TASK DESCRIPTION: Return every line from the very first one through the line that contains "will click(575, 584).", including both, exactly as they appear.

##### RECORD EXCERPTS #####

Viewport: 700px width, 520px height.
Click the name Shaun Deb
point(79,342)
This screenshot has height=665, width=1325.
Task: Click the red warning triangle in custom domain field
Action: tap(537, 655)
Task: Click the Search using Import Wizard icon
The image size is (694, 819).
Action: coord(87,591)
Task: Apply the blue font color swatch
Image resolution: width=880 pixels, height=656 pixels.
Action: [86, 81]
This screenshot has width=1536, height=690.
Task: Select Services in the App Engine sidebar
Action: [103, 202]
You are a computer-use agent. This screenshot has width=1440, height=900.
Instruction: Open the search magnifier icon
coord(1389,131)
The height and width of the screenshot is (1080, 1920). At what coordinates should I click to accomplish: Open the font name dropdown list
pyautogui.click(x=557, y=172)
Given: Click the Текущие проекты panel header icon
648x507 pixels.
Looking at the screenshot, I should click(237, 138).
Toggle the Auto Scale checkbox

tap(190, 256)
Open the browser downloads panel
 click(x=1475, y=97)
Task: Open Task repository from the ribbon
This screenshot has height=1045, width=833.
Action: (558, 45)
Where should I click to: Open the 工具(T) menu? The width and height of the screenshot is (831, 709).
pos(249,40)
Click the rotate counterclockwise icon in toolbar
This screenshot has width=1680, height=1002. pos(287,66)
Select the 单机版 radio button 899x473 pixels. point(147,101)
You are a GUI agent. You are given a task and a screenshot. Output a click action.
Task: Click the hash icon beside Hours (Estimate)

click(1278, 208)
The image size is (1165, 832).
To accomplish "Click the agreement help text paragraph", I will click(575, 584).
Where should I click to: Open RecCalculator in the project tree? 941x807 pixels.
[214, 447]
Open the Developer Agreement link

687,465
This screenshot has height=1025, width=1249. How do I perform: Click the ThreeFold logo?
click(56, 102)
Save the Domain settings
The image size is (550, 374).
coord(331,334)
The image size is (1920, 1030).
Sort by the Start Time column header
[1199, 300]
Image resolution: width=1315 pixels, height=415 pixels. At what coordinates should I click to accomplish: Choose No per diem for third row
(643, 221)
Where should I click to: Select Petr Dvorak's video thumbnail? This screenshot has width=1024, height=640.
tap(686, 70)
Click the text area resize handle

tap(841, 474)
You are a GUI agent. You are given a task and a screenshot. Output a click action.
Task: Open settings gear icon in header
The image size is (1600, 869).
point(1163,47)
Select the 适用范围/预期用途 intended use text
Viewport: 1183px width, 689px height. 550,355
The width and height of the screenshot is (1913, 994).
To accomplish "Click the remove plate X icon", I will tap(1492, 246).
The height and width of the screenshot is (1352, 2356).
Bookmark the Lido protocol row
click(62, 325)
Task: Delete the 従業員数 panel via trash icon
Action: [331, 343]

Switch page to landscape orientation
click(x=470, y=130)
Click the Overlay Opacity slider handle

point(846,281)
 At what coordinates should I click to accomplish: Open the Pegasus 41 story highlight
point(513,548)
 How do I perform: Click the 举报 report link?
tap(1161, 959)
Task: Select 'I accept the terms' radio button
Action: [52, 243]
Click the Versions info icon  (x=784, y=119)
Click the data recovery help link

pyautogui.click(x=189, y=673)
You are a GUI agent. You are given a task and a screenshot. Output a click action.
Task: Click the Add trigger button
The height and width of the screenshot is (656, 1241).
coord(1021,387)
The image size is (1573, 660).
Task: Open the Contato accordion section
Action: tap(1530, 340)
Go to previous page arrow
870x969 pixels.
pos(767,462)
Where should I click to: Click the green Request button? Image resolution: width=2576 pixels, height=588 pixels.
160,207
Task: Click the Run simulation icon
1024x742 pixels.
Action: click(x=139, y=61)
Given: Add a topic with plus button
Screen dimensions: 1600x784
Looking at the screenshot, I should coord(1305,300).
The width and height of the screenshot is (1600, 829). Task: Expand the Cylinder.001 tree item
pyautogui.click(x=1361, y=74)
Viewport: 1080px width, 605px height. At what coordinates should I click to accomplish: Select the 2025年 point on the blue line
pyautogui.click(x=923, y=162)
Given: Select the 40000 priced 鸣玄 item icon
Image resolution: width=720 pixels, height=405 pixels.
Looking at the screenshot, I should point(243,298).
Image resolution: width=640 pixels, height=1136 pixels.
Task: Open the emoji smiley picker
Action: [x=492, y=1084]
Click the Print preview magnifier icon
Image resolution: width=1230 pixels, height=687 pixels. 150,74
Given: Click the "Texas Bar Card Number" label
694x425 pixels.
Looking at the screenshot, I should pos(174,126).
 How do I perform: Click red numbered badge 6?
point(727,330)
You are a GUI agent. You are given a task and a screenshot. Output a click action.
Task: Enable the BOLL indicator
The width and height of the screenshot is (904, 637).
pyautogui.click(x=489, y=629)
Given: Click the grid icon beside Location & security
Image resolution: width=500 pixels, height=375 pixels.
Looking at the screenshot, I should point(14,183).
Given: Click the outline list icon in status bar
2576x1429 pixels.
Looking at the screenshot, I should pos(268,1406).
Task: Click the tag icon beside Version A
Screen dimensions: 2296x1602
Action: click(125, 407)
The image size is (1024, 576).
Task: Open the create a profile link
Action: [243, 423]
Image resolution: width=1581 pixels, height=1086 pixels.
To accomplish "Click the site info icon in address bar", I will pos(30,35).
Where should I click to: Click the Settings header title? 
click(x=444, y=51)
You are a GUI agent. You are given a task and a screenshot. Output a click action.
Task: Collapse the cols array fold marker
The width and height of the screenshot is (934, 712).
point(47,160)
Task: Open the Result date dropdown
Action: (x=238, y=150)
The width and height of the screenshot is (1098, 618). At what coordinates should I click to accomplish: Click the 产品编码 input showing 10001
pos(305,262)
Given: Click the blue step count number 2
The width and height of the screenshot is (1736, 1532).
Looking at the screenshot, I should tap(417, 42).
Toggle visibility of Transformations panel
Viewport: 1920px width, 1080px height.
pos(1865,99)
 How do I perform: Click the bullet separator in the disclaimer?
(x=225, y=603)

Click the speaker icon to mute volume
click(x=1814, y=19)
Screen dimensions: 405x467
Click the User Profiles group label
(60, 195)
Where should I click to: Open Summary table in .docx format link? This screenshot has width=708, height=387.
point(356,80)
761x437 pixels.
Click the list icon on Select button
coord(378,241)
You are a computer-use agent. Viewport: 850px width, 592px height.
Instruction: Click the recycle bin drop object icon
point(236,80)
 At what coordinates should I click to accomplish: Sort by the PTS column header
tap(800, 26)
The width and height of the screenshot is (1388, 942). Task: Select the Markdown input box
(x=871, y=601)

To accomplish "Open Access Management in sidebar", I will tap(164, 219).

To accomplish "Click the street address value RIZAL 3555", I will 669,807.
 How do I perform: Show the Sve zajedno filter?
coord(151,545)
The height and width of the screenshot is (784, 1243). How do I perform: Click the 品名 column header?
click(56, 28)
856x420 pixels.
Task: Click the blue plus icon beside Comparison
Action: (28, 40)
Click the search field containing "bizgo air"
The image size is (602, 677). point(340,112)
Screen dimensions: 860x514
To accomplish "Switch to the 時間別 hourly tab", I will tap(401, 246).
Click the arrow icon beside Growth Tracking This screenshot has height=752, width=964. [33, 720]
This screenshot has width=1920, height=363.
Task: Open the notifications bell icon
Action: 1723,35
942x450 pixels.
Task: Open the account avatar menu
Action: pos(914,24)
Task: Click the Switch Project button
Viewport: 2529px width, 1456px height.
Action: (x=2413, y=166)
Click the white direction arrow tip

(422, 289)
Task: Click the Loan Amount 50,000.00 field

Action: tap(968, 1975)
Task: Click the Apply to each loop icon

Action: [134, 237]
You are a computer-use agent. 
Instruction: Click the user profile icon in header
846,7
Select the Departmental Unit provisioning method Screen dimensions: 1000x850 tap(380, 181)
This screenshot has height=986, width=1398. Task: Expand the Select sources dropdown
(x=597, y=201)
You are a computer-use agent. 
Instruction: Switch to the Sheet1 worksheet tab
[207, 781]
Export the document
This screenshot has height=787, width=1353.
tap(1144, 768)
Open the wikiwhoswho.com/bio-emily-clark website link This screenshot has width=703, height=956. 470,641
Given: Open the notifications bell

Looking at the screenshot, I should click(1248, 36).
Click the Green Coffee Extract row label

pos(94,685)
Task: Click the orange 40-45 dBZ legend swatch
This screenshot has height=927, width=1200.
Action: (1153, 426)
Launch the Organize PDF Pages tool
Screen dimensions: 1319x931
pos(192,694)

#####

PROBLEM SOLUTION:
Viewport: 700px width, 520px height.
Click the name Shaun Deb
point(79,342)
This screenshot has height=665, width=1325.
Task: Click the red warning triangle in custom domain field
Action: tap(537, 655)
Task: Click the Search using Import Wizard icon
The image size is (694, 819).
Action: coord(87,591)
Task: Apply the blue font color swatch
Image resolution: width=880 pixels, height=656 pixels.
Action: [86, 81]
This screenshot has width=1536, height=690.
Task: Select Services in the App Engine sidebar
Action: [103, 202]
You are a computer-use agent. This screenshot has width=1440, height=900.
Instruction: Open the search magnifier icon
coord(1389,131)
The height and width of the screenshot is (1080, 1920). At what coordinates should I click to accomplish: Open the font name dropdown list
pyautogui.click(x=557, y=172)
Given: Click the Текущие проекты panel header icon
648x507 pixels.
Looking at the screenshot, I should click(237, 138).
Toggle the Auto Scale checkbox

tap(190, 256)
Open the browser downloads panel
 click(x=1475, y=97)
Task: Open Task repository from the ribbon
This screenshot has height=1045, width=833.
Action: (558, 45)
Where should I click to: Open the 工具(T) menu? The width and height of the screenshot is (831, 709).
pos(249,40)
Click the rotate counterclockwise icon in toolbar
This screenshot has width=1680, height=1002. pos(287,66)
Select the 单机版 radio button 899x473 pixels. point(147,101)
You are a GUI agent. You are given a task and a screenshot. Output a click action.
Task: Click the hash icon beside Hours (Estimate)

click(1278, 208)
The image size is (1165, 832).
To accomplish "Click the agreement help text paragraph", I will click(575, 584).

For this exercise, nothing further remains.